Traditionally, whenever I've needed a real mysqli_fetch
for things like importing thousands of rows of data, I've used my own database connection and framework. But I was thinking there must be a way to use the existing database connection to do this, so I looked through the wp-includes/wp-db.php
file and determined that I can simply use the database handler that already exists and being used by the global $wpdb
database class instance.
In doing so, a query can be processed line by line, rather than attempting to load several thousand rows in to a the result from a $wpdb->get_results
call.
Here is my current solution:
$q = mysqli_query($wpdb->dbh,"SELECT * FROM some_table;");
while ($r = mysqli_fetch_assoc($q)) {
var_dump($r);
}
By simply using the protected
class property $wpdb->dbh
, it's allowing custom queries to be called without having to resort to adding a custom database framework to do heavy database processing work.
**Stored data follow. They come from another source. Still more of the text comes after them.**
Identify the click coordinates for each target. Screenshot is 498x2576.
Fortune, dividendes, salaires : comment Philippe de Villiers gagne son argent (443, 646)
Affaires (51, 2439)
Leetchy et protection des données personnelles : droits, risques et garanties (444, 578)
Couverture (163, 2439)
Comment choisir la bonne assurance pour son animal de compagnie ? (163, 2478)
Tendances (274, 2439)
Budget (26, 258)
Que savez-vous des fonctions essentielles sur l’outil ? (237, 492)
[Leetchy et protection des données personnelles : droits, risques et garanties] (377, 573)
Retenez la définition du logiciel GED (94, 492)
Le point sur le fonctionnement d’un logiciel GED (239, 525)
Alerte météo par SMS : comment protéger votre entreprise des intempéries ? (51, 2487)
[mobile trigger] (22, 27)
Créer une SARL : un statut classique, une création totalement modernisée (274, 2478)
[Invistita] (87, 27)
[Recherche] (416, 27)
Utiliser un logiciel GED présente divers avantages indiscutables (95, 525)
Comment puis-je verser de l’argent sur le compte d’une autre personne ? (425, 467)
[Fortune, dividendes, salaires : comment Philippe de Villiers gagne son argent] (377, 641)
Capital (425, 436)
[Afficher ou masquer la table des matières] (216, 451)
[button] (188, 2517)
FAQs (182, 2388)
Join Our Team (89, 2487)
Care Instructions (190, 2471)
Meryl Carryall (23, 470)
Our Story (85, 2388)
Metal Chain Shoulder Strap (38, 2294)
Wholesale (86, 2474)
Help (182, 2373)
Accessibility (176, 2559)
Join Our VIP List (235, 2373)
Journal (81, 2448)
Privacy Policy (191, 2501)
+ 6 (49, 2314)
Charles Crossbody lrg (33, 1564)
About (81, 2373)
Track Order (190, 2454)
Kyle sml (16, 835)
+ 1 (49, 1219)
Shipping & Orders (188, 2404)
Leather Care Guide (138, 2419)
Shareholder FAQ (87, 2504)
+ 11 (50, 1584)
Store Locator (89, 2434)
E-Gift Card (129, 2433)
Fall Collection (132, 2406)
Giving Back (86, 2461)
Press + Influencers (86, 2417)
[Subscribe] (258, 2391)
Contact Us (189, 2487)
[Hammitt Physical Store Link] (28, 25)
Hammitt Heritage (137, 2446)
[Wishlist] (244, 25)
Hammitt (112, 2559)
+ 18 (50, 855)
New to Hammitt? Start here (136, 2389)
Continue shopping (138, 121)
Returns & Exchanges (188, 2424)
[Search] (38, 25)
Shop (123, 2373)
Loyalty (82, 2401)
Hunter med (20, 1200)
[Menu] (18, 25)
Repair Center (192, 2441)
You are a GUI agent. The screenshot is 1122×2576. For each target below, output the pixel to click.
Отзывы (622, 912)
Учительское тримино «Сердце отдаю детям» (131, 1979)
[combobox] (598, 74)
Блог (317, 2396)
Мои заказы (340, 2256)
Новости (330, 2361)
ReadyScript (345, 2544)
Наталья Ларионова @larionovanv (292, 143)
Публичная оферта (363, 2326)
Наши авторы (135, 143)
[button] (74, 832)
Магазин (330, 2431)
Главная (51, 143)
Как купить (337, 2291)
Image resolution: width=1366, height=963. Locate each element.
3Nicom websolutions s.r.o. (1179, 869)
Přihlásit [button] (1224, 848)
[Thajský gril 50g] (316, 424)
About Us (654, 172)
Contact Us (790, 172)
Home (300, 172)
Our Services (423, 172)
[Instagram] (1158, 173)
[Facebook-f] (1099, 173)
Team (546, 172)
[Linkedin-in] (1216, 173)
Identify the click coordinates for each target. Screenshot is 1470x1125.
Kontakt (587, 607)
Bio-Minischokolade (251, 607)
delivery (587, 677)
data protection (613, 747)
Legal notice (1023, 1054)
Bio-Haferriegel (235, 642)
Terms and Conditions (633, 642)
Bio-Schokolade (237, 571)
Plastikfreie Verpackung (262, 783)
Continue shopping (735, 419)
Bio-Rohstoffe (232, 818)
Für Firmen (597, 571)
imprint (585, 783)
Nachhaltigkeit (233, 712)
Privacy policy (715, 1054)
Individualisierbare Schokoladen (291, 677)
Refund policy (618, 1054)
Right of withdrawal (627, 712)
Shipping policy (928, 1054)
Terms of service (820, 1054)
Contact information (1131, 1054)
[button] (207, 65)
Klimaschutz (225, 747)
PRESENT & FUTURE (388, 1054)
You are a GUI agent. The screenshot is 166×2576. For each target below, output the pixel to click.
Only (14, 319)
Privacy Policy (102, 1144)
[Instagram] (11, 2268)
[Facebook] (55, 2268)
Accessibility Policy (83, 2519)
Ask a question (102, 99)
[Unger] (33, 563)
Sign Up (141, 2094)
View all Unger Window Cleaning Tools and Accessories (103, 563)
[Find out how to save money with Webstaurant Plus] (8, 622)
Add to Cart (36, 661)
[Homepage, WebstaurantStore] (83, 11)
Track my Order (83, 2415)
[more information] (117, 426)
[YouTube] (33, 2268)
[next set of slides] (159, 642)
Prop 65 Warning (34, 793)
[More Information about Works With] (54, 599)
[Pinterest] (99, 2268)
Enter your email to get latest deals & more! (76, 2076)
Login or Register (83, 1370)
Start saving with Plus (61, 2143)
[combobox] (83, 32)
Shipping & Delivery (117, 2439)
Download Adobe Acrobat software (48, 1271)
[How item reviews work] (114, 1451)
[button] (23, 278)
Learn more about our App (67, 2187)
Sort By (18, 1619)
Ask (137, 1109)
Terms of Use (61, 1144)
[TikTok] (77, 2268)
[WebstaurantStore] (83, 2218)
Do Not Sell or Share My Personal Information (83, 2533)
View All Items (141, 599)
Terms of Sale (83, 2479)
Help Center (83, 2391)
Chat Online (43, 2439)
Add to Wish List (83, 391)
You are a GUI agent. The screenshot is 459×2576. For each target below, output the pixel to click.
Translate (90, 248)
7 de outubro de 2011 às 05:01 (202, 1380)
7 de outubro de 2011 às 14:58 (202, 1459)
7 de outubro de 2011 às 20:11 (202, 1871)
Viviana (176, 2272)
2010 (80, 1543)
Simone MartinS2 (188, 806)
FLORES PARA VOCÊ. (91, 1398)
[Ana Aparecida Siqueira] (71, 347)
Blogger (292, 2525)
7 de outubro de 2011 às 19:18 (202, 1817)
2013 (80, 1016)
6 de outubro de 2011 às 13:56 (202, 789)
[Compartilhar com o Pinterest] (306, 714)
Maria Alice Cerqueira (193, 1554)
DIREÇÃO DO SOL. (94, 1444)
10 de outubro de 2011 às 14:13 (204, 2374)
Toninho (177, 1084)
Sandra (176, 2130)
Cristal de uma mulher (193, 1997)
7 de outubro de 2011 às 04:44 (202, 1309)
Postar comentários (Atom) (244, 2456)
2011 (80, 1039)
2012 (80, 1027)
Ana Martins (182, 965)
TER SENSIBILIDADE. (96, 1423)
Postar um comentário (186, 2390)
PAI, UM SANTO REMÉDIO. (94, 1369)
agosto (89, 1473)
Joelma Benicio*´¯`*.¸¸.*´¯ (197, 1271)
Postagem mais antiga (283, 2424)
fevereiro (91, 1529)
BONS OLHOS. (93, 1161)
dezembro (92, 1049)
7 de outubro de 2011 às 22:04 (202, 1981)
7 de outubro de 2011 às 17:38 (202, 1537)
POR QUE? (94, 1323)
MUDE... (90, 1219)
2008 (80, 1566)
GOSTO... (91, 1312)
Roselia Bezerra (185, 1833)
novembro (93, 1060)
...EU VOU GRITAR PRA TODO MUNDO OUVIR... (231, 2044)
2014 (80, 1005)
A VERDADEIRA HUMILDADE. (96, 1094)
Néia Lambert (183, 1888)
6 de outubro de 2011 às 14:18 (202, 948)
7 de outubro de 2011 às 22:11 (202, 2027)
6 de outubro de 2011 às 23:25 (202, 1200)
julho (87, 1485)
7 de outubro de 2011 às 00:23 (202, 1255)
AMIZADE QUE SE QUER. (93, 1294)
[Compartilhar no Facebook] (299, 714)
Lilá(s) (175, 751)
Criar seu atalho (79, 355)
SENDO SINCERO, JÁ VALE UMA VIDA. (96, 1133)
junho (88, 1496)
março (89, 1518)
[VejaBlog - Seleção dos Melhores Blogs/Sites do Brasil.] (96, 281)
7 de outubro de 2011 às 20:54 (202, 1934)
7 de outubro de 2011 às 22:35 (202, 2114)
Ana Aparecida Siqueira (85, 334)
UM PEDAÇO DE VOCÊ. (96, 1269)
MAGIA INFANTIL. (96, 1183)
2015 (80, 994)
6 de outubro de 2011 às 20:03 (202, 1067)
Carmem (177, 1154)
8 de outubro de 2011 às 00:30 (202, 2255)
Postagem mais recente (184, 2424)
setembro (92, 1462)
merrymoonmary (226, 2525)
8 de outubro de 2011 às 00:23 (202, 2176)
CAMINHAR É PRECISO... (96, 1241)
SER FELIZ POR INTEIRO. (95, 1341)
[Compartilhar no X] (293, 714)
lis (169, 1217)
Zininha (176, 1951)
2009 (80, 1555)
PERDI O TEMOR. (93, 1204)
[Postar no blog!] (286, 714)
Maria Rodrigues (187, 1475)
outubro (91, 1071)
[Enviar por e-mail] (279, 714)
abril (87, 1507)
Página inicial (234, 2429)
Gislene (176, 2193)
While this is working, I'm concerned that this may not be the best solution for being compatible with future versions of Wordpress as this is a bit of a hack solution, as this is not the normal expected use of $wpdb
. As such, I'm interested to know if anyone else found a better solution that is more based on the expected use of $wpdb
.
Note, I've looked at using $wpdb->get_row
along with the row number, but that appears to actually execute the query with each request anew, rather than using a single query and iterating through.